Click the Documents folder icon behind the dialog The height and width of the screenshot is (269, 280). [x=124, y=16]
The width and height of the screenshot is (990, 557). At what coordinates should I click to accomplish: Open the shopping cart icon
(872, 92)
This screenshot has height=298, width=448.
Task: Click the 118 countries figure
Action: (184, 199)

■ ■ ■ ■ ■

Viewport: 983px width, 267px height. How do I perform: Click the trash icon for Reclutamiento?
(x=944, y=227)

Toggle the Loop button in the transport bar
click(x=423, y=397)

■ ■ ■ ■ ■

> WHAT YOU ARE ASKED TO DO
Output the entries from the line containing "Click the Documents" up to and including the line containing "Action: (184, 199)", reproducing each line exactly.

> EXERCISE OUTPUT
Click the Documents folder icon behind the dialog The height and width of the screenshot is (269, 280). [x=124, y=16]
The width and height of the screenshot is (990, 557). At what coordinates should I click to accomplish: Open the shopping cart icon
(872, 92)
This screenshot has height=298, width=448.
Task: Click the 118 countries figure
Action: (184, 199)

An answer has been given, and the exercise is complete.